Quali pensa che siano, un laico, i limiti all'azione della Chiesa all'interno dello Stato? Per un laico, il Papa e i suoi vescovi hanno l'ultima parola - e anche la prima - sulla verginità o meno della Madonna dopo il parto, per esempio, o sulla natura una e trina di Dio. Possono stabilire la loro verità e imporre ogni precetto che ritengano giusto o opportuno all'interno della comunità cattolica. Possono vietare l'aborto, il divorzio, l'inseminazione eterologa, l'uso di anticoncezionali - anche quando c'è un forte rischio di Aids, come in Africa e in America Latina - a chi appartiene alla Chiesa, restando salvo, ovviamente, il diritto degli altri di criticare queste scelte. Hanno - devono avere - ogni libertà di esprimere qualsiasi posizione, su qualsiasi materia di morale, e altrettanta libertà di sostenere posizioni politiche, anche al di fuori della Chiesa: la stessa libertà che deve avere qualsiasi altro gruppo o comunità che resti nei limiti della Costituzione e delle leggi. Alla Chiesa si deve riconoscere anche la libertà di cercare di influenzare la formazione delle leggi, facendo lobbying come e quanto può: non si può negare alla Chiesa lo stesso diritto che ha qualsiasi altro gruppo - politico, sociale, culturale - che naturalmente cerca di far tradurre in norme generali quello che, secondo il suo modo di vedere, è "giusto".

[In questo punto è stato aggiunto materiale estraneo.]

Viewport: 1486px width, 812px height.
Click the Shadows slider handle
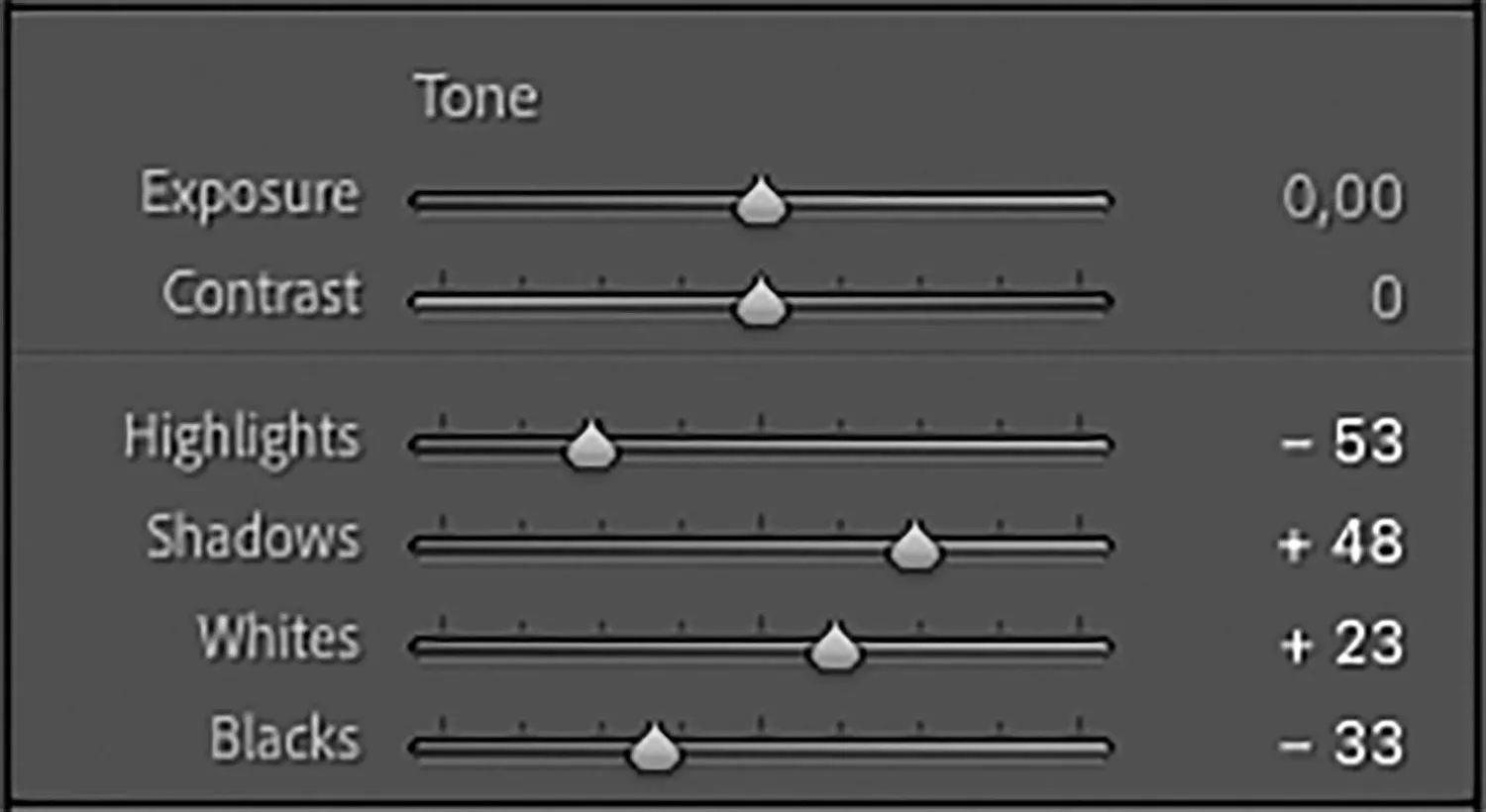[x=913, y=547]
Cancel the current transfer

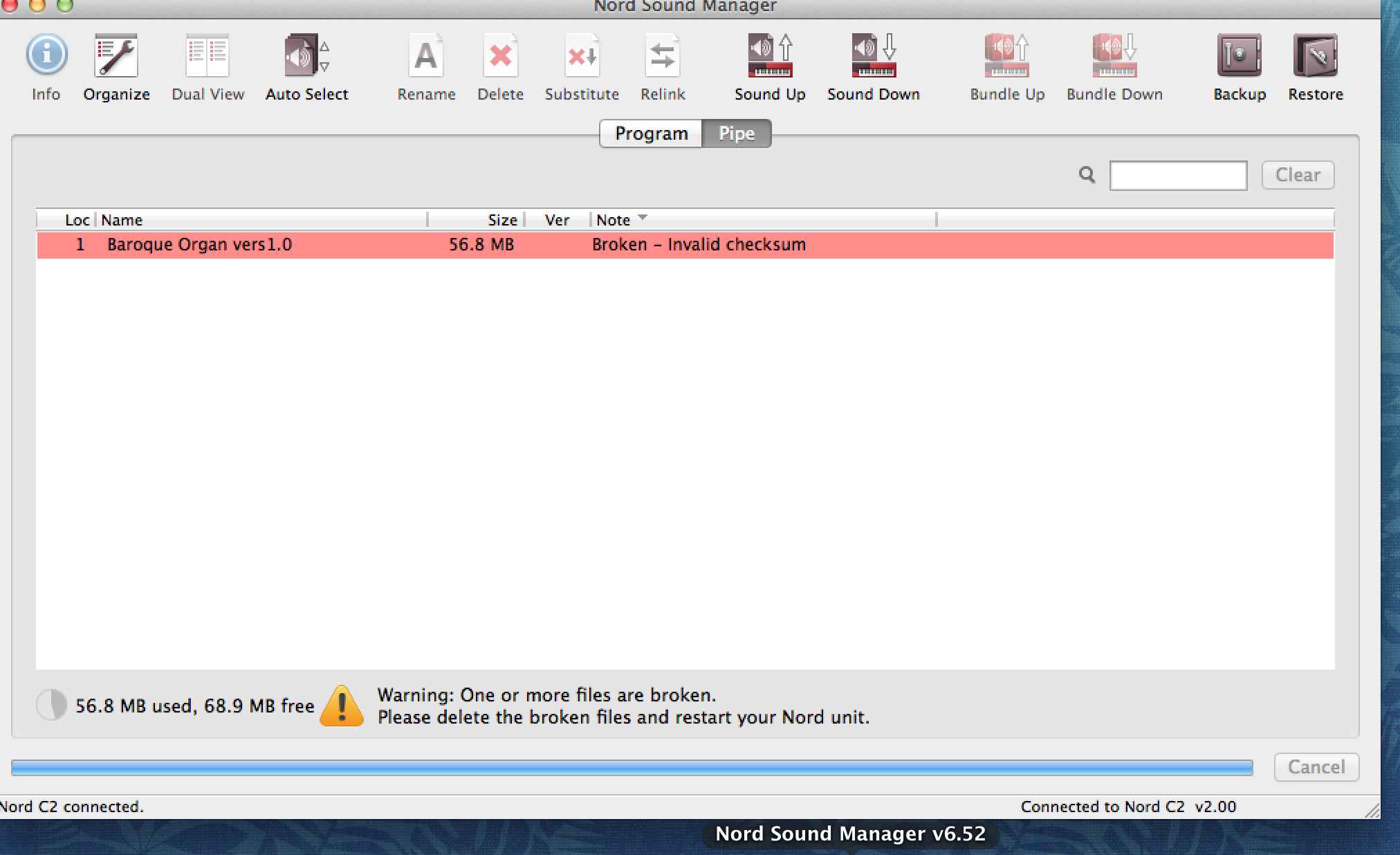pos(1316,766)
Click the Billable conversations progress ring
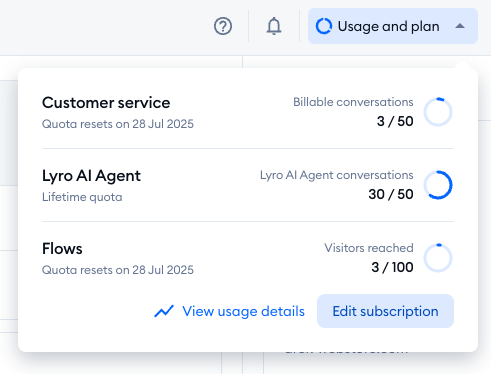 pyautogui.click(x=438, y=112)
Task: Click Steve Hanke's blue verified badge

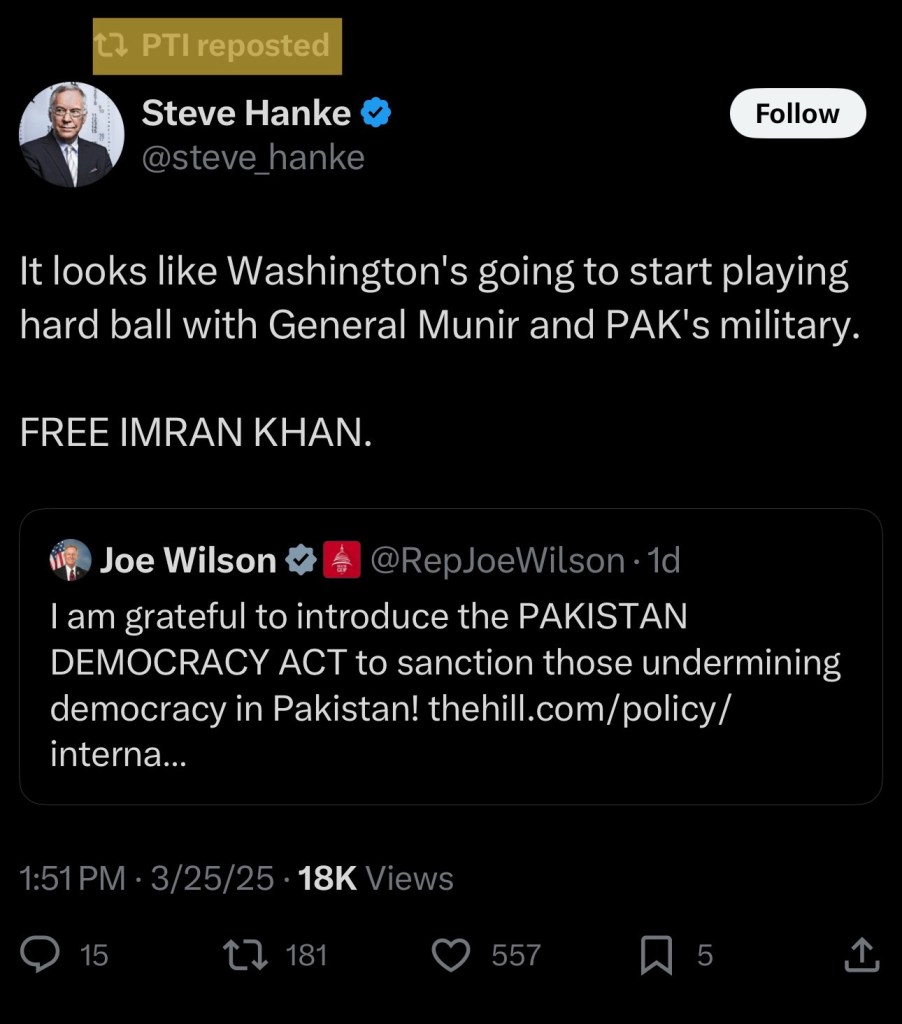Action: pyautogui.click(x=375, y=114)
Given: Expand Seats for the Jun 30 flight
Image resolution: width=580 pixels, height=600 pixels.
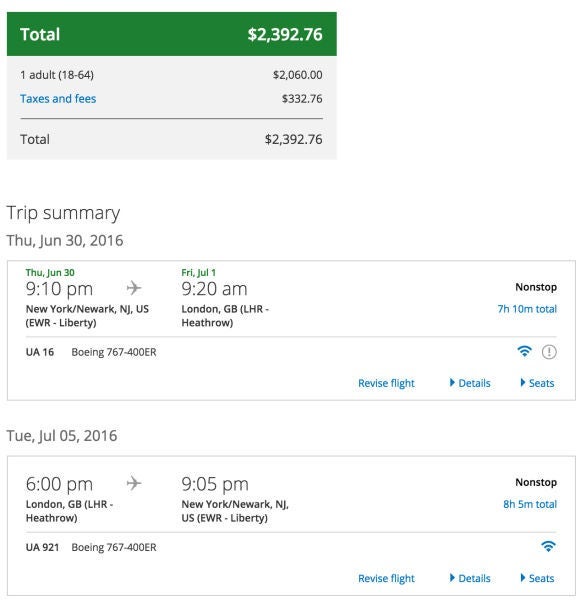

Il problema non è della Chiesa. E' dello Stato. E' lo Stato che deve essere a-confessionale, neutrale, garantire tutti i cittadini. Perché lo Stato è dei cattolici, delle altre confessioni cristiane, degli ebrei, dei mussulmani, di chi professa altre fedi e anche di chi è alieno da ogni trascendenza. Lo Stato deve permettere a tutti di vivere secondo i propri valori, con l'unico limite che essi siano compatibili con quanto è stabilito nella Costituzione e con le ragionevoli necessità della convivenza. Il cattolico ha tutto il diritto di combattere perché vengano ostacolate le unioni omosessuali, per esempio. Il parlamentare cattolico no. Perché non rappresenta solo il suo gruppo culturale ma tutti i cittadini. Ciò non significa, ovviamente, che non possa avere le proprie opinioni. Ma il suo ruolo gli impone di non basare il suo comportamento sulle prescrizioni della Chiesa (cioè di un gruppo particolare), ma di valutare cosa fare in base al Patto fondamentale su cui si basa lo Stato, cioè la Costituzione.
Chiedo scusa se ho ripetuto alcune cose banali. Ma sembra purtroppo che molti le abbiano dimenticate. Molti intellettuali, soprattutto, per i quali il pamphlet di Julien Benda resta, dopo quasi 80 anni, ancora attuale.